ASSIGNMENT 1 —
Answer these from the passage on Jane S. Richardson:
(a) At which university is she a professor?
(b) In what publication does Robert Kosara interview her?
(c) How many honorary degrees does her biography sentence mention?
ASSIGNMENT 2 — Write out the passage on Jane S. Richardson from "The elegant ribbon" up to and including "about your background?".
ASSIGNMENT 3 — Continue the passage on Jane S. Richardson from where it stops.

EXCERPTED TEXT —
════

The elegant ribbon drawings that became standard depictions of proteins originated in the sketches of Jane S. Richardson, now a professor of biochemistry at Duke University. The schematics Jane and David Richardson created and refined continue to help biologists untangle protein structures—combinations of helices (corkscrew shapes) and strands gathered into sheets—and thus tie form with function.
Robert Kosara interviews Jane S. Richardson in American Scientist:
R. K. Your biography in a recent meeting program ended with the sentence, “She now has three honorary degrees to fill in for her lack of a Ph.D.” Can you tell us a bit about your background?

════

SUPPLIED ENTRIES —
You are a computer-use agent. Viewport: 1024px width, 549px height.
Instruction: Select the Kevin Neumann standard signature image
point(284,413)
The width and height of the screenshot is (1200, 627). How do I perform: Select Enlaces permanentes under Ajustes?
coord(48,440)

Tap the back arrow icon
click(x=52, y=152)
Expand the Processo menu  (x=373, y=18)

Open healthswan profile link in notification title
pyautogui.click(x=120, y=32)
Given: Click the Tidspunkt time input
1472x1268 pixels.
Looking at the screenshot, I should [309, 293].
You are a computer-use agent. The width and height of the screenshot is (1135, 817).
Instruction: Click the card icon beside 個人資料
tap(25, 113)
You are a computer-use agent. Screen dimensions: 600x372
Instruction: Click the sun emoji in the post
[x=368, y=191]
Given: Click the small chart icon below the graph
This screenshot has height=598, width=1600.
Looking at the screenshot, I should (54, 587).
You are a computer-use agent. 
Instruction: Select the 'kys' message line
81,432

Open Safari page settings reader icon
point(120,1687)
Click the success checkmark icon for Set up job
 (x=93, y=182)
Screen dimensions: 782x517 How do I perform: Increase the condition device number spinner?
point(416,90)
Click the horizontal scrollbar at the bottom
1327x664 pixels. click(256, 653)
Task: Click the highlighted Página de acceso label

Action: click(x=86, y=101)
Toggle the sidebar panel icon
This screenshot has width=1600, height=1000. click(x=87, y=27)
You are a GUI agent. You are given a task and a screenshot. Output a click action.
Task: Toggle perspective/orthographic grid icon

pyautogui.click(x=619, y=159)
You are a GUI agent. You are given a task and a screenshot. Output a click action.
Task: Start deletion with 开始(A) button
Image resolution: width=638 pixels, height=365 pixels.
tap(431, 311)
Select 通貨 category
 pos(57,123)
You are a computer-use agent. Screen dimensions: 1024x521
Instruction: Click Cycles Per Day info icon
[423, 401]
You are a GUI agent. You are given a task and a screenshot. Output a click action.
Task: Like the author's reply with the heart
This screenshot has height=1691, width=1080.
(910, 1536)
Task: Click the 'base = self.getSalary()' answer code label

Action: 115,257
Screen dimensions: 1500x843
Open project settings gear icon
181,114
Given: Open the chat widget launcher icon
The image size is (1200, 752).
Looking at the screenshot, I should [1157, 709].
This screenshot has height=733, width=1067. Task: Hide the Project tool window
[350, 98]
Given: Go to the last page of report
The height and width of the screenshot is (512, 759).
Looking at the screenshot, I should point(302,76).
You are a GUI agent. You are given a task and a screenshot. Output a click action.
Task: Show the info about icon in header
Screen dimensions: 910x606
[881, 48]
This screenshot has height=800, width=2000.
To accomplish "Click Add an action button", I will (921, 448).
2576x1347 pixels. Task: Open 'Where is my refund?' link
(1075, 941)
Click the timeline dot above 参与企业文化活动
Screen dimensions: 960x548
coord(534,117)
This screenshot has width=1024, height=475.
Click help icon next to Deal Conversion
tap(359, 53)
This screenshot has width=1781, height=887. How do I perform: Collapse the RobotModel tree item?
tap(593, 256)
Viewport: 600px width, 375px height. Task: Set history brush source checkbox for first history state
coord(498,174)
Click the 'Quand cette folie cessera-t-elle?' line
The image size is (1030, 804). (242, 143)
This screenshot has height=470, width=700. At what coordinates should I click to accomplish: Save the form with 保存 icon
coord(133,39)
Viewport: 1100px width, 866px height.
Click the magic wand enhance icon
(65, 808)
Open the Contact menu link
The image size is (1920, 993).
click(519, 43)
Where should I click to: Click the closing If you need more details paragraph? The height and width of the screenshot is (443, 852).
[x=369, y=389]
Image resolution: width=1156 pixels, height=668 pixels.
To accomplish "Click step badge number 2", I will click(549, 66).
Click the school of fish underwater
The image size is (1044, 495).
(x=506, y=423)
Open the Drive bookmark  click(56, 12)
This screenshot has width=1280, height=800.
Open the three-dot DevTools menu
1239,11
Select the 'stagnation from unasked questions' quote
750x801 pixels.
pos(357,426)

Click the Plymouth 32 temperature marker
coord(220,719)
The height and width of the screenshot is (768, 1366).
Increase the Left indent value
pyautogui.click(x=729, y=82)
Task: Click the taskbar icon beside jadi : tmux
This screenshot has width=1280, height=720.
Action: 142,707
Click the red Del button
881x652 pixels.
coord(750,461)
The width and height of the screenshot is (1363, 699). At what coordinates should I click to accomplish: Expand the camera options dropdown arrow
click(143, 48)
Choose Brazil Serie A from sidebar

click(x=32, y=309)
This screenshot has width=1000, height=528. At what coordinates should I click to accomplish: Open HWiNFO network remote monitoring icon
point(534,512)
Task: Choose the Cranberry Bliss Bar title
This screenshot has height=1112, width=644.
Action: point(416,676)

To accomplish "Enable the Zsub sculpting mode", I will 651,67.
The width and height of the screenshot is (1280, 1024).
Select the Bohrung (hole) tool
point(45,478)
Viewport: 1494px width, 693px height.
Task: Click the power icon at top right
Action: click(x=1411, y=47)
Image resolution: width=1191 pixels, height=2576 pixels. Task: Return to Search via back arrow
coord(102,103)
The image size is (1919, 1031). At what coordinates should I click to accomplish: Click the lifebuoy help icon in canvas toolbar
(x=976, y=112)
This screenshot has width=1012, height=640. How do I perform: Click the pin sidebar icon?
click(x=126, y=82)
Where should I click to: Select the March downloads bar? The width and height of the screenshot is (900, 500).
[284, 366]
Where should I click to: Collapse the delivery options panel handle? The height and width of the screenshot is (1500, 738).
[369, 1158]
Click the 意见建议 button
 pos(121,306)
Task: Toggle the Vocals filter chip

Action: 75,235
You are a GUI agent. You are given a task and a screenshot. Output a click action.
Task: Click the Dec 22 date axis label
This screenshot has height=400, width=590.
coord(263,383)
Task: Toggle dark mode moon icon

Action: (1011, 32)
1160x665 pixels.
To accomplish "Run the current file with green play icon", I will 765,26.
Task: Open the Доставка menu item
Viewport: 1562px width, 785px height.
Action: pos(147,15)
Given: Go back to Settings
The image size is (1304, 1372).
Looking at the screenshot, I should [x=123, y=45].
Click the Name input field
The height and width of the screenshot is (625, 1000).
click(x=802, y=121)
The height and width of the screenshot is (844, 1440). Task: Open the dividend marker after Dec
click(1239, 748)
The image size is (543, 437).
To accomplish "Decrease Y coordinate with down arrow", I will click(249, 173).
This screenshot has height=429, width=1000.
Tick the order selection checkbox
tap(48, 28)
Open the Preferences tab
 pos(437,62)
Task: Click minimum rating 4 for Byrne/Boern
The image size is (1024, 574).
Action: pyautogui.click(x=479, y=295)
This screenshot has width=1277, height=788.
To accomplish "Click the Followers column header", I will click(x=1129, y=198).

════

EXPECTED OUTPUT 1 —
(a) Duke University
(b) American Scientist
(c) Three

EXPECTED OUTPUT 2 —
The elegant ribbon drawings that became standard depictions of proteins originated in the sketches of Jane S. Richardson, now a professor of biochemistry at Duke University. The schematics Jane and David Richardson created and refined continue to help biologists untangle protein structures—combinations of helices (corkscrew shapes) and strands gathered into sheets—and thus tie form with function.
Robert Kosara interviews Jane S. Richardson in American Scientist:
R. K. Your biography in a recent meeting program ended with the sentence, “She now has three honorary degrees to fill in for her lack of a Ph.D.” Can you tell us a bit about your background?

EXPECTED OUTPUT 3 —
J. S. R. In high school,I was a very active amateur astronomer; later I majored in math, physics and astronomy in college. I switched to philosophy at some point, and went to graduate school at Harvard for a year. I even got an M.A. in teaching. Eventually, I ended up joining the lab at MIT where my husband was getting his degree. This was in the '60s, right after the structures of two important proteins, hemoglobin and myoglobin, had been published. It was an exciting new field, and I was fascinated by these complicated structures. I treated them as another kind of natural history, similar to astronomy. The philosophy training turned out to be quite useful; it makes you skeptical about everything. I later joined Duke University, originally in the anatomy department and later in biochemistry with my husband.